Extract to read section start

With help, terminally ill Cleveland father keeps promise, plays his role in daughter's wedding

10/13/2013
THE PLAIN DEALER
Scott Nagy hand-in-hand with his daughter Sarah is wheeled down the aisle as he gives his daughter away in marriage to Angelo Salvatore on Saturday at First Lutheran Church in Strongsville, Ohio.
Scott Nagy hand-in-hand with his daughter Sarah is wheeled down the aisle as he gives his daughter away in marriage to Angelo Salvatore on Saturday at First Lutheran Church in Strongsville, Ohio.

CLEVELAND -- Scott Nagy thought a dad's promise ought to be kept. He kept his.

The cancer invading his body doesn't give him much time. A volunteer team of medical professionals gave him enough on Saturday to keep a vow to his daughter on her wedding day.

He made the crosstown trip by ambulance, from an intensive-care bed at University Hospitals Seidman Cancer Center to First Evangelical Lutheran Church in Strongsville. Monitor cords ran from under his charcoal tuxedo, and a tracheal tube loosened his tie.

His wife, Jean, fastened a boutonniere to his lapel at the church and gave him a kiss. Bride Sarah Nagy met him in the vestibule, burst into tears and told him she loved him.

"We did it," Nagy said with a reassuring smile, telling his daughter he was just a small part of her day and warning she'd streak her makeup.

Jacky Uljanic, the UH nurse practioner who turned wedding planner for the occasion, passed around tissues. Nagy kissed a rambunctious ringbearing grandson and gave a thumbs up.

"It was a promise I made in March, to walk her down the aisle," he said. "She's my princess. This is my definition of walking down the aisle."

Then, lying raised up on the gurney that carried him from the hospital, his gleaming black dress shoes pointing the way, he escorted Sarah to the altar to meet her groom, Angelo Salvatore.

"Who gives this woman to be married to this man?" asked Pastor Chuck Knerem.

We do, Nagy responded, her father and her mother.

Family and friends who filled the church reddened their hands with clapping and their eyes with tears.

"There are no guarantees in life," Nagy said at the hospital. "This is a bonus."

Extract to read section end

Brief:
Reproduce the entire wedding article word for word. Please rely on the wedding article and nothing else.

Data to examine section start

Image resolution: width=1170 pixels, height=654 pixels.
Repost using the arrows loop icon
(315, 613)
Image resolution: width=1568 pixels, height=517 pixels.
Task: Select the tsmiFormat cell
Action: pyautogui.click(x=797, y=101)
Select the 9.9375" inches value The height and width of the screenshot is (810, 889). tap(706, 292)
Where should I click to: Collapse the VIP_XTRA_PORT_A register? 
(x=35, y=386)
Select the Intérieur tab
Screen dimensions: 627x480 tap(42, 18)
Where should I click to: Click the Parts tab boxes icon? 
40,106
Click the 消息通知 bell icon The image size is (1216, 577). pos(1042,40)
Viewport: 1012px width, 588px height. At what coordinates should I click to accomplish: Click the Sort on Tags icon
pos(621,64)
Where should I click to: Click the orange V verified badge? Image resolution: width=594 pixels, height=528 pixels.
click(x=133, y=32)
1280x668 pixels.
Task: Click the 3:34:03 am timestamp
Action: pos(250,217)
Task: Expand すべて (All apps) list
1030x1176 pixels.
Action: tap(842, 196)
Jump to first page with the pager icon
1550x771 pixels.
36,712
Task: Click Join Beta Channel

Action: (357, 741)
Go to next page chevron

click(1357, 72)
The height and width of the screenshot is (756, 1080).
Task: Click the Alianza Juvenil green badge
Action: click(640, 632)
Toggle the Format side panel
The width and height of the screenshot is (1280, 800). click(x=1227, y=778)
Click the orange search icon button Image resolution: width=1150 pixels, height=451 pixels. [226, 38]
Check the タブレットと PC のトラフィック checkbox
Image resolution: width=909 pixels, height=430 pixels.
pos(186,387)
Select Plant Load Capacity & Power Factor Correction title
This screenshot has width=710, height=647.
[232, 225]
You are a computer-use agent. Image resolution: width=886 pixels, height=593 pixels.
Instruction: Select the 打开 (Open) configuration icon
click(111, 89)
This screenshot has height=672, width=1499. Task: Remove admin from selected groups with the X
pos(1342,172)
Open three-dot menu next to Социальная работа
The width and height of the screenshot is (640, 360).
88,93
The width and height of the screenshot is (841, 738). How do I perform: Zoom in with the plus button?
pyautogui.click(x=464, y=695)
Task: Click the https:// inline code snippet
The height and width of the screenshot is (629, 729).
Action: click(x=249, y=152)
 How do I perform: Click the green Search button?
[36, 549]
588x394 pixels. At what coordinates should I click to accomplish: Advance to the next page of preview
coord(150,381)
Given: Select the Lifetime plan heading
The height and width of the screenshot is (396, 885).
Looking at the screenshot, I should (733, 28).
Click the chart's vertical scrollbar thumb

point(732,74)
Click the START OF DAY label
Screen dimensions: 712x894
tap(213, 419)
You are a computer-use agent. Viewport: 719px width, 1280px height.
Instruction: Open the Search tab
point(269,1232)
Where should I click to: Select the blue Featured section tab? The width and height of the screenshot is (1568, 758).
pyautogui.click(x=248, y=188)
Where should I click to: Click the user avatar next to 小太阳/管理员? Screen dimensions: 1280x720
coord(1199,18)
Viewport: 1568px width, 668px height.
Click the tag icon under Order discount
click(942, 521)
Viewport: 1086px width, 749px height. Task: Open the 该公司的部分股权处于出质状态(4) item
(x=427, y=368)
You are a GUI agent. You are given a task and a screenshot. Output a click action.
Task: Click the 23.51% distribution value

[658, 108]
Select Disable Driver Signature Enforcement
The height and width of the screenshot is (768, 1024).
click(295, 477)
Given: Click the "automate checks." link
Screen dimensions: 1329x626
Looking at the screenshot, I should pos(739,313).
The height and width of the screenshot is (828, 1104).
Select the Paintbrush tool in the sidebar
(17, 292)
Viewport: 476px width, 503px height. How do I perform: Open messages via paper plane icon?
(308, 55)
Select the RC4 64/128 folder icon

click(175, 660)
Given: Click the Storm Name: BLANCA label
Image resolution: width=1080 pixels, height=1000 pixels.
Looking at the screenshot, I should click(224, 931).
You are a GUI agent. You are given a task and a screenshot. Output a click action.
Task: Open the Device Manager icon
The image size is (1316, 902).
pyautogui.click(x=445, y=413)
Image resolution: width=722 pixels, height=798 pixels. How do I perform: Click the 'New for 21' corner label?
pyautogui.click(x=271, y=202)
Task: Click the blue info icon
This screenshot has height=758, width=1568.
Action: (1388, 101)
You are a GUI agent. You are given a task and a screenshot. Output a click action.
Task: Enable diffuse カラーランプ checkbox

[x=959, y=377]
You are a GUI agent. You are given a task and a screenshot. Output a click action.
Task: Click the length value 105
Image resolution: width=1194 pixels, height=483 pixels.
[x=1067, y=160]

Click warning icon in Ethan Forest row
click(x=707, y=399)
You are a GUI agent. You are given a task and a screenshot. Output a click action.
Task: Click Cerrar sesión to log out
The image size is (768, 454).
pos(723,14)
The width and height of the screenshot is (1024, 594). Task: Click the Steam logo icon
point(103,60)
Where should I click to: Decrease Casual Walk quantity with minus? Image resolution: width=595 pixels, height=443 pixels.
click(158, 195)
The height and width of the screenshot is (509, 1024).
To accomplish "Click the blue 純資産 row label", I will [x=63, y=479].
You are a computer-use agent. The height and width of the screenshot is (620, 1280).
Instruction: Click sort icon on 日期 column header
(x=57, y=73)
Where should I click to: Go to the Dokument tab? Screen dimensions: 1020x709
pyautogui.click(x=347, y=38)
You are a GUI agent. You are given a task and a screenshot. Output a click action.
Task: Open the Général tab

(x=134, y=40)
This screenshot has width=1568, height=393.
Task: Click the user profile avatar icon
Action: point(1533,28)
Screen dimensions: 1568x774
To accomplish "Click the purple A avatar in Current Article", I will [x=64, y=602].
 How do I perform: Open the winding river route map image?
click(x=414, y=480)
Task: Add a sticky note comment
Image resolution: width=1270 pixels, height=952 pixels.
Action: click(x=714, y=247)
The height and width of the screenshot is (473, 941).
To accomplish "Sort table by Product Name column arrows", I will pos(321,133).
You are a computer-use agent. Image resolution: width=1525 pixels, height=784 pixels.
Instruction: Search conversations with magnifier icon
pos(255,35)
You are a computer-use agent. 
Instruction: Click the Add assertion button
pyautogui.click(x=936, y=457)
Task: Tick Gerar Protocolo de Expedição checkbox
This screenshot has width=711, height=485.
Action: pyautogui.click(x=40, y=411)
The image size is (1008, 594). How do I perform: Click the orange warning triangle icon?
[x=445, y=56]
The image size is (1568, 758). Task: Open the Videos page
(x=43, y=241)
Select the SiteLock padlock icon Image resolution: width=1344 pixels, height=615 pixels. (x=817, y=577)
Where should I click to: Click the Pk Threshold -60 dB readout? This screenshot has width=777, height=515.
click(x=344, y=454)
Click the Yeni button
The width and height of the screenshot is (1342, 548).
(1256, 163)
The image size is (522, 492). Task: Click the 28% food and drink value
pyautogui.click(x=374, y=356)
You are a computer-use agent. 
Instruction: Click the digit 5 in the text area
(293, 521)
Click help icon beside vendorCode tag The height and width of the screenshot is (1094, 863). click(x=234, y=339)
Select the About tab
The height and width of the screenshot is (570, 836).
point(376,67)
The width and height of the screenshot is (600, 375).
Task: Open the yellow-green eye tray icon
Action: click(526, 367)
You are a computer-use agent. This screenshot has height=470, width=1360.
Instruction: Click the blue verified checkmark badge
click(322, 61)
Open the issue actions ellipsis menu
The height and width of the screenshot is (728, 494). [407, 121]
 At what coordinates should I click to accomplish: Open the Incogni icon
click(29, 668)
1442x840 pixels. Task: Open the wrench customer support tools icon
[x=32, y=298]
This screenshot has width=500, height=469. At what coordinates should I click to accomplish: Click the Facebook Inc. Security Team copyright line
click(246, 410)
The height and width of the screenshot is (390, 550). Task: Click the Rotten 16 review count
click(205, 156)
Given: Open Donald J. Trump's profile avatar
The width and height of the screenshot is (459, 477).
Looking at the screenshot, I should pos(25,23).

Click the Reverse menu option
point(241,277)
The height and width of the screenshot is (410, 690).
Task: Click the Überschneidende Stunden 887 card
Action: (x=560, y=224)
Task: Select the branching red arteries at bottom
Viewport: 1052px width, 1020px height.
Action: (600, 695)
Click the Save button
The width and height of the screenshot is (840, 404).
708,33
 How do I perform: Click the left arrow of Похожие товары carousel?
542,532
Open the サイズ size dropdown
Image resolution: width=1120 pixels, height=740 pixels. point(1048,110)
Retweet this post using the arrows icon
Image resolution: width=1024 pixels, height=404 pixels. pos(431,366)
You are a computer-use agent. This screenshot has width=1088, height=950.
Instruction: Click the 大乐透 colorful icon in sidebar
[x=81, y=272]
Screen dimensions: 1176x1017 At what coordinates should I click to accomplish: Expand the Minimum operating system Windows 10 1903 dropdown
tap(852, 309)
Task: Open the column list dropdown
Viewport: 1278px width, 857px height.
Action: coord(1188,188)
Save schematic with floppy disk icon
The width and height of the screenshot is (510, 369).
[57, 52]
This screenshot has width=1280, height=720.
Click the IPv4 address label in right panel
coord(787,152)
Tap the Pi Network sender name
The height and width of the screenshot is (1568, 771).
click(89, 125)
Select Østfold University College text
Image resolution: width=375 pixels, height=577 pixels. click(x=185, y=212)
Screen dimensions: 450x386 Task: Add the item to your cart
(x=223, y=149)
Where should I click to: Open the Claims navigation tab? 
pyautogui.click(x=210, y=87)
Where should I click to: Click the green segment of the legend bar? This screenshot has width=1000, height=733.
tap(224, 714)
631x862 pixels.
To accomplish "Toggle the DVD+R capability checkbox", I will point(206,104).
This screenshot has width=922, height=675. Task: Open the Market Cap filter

Data to examine section end

Output:
With help, terminally ill Cleveland father keeps promise, plays his role in daughter's wedding

10/13/2013
THE PLAIN DEALER
Scott Nagy hand-in-hand with his daughter Sarah is wheeled down the aisle as he gives his daughter away in marriage to Angelo Salvatore on Saturday at First Lutheran Church in Strongsville, Ohio.
Scott Nagy hand-in-hand with his daughter Sarah is wheeled down the aisle as he gives his daughter away in marriage to Angelo Salvatore on Saturday at First Lutheran Church in Strongsville, Ohio.

CLEVELAND -- Scott Nagy thought a dad's promise ought to be kept. He kept his.

The cancer invading his body doesn't give him much time. A volunteer team of medical professionals gave him enough on Saturday to keep a vow to his daughter on her wedding day.

He made the crosstown trip by ambulance, from an intensive-care bed at University Hospitals Seidman Cancer Center to First Evangelical Lutheran Church in Strongsville. Monitor cords ran from under his charcoal tuxedo, and a tracheal tube loosened his tie.

His wife, Jean, fastened a boutonniere to his lapel at the church and gave him a kiss. Bride Sarah Nagy met him in the vestibule, burst into tears and told him she loved him.

"We did it," Nagy said with a reassuring smile, telling his daughter he was just a small part of her day and warning she'd streak her makeup.

Jacky Uljanic, the UH nurse practioner who turned wedding planner for the occasion, passed around tissues. Nagy kissed a rambunctious ringbearing grandson and gave a thumbs up.

"It was a promise I made in March, to walk her down the aisle," he said. "She's my princess. This is my definition of walking down the aisle."

Then, lying raised up on the gurney that carried him from the hospital, his gleaming black dress shoes pointing the way, he escorted Sarah to the altar to meet her groom, Angelo Salvatore.

"Who gives this woman to be married to this man?" asked Pastor Chuck Knerem.

We do, Nagy responded, her father and her mother.

Family and friends who filled the church reddened their hands with clapping and their eyes with tears.

"There are no guarantees in life," Nagy said at the hospital. "This is a bonus."